05 November 2011
By Kounteya Sinha
New Delhi India
How many times have you taken a medicine and felt it hasn’t worked at all? It could have been a sub-standard drug.
The Union health ministry says around 5% of drugs in India’s Rs 1,00,000 crore pharmaceutical industry are sub-par drugs. At a conservative estimate, drugs worth about Rs 5,000 crore could be sub–standard — popping them would not have an optimum effect.
Alarmed, the drug controller general’s office has decided to put in place proper guidelines on what needs to be done when the quality of drug is found to be sub–standard through lab tests, and by when they need to be taken off the shelves at retail outlets. A meeting of all state drug controllers has been called on November 14, which would discuss ways to combat India’s growing problem of sub–standard drugs and to put in place a three–member committee to finalize the guidelines.
A ministry official said, “Now, once a lab in Maharashtra confirms that a batch of drugs found in Delhi is of substandard quality, nobody knows who should take action and what it should be.
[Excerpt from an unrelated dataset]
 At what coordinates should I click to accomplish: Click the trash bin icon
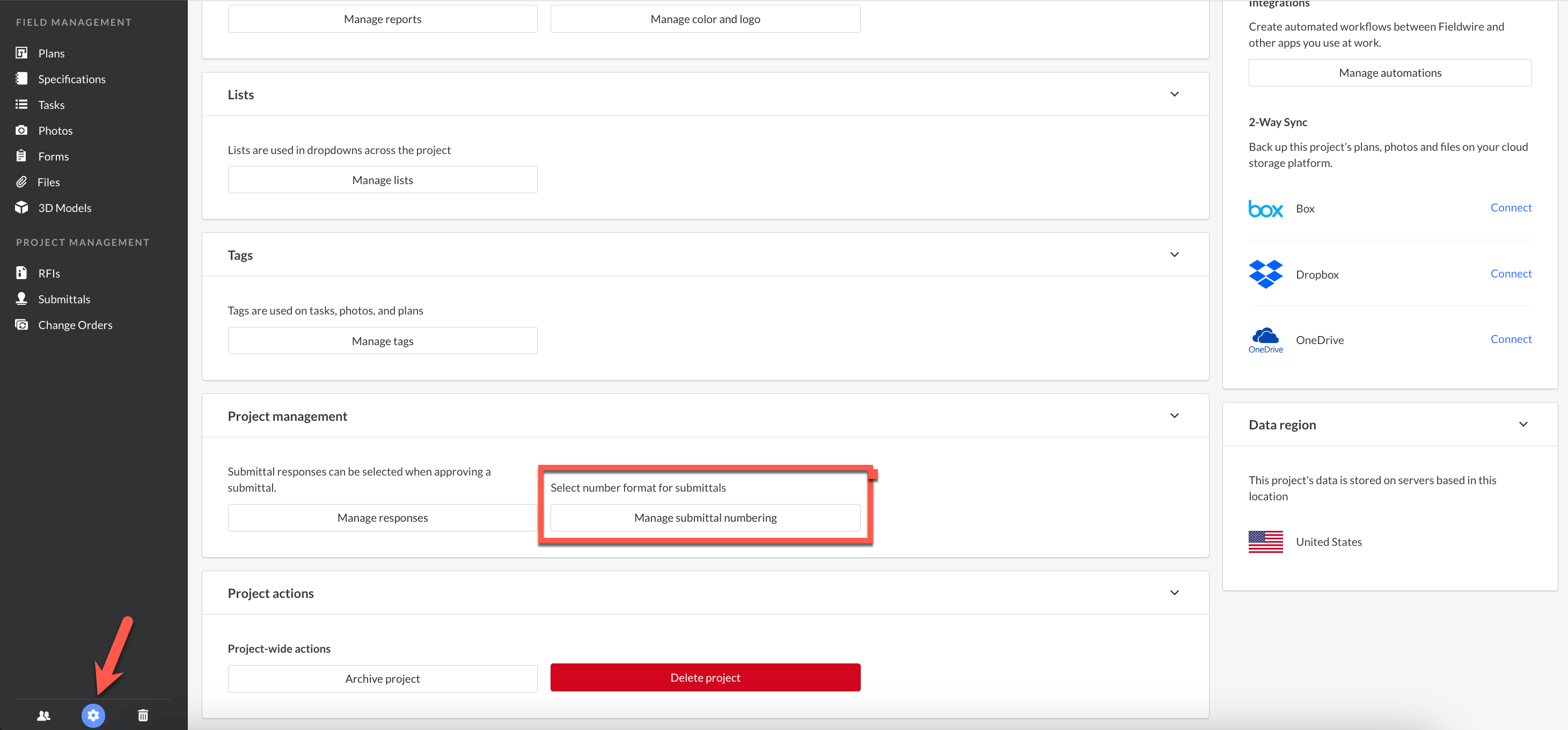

In reality, such drugs need to be taken off the shelf as soon as they are found sub–standard before they reach the consumers who won’t benefit from them. The guidelines will specify the action for all state drug controllers and also for the first time quantify within how much time the sub–standard drug needs to be taken off the shelves of all retail outlets.”
Drugs of poor quality — both irrational and sub–standard drugs — flooding Indian market has been a serious concern even in the Planning Commission. A committee of the commission, headed by Dr K Srinath Reddy, said the pharmaceutical industry spent over 25% of their annual turnover on promotion alone as compared to a paltry 7% on research and development in 2008–09.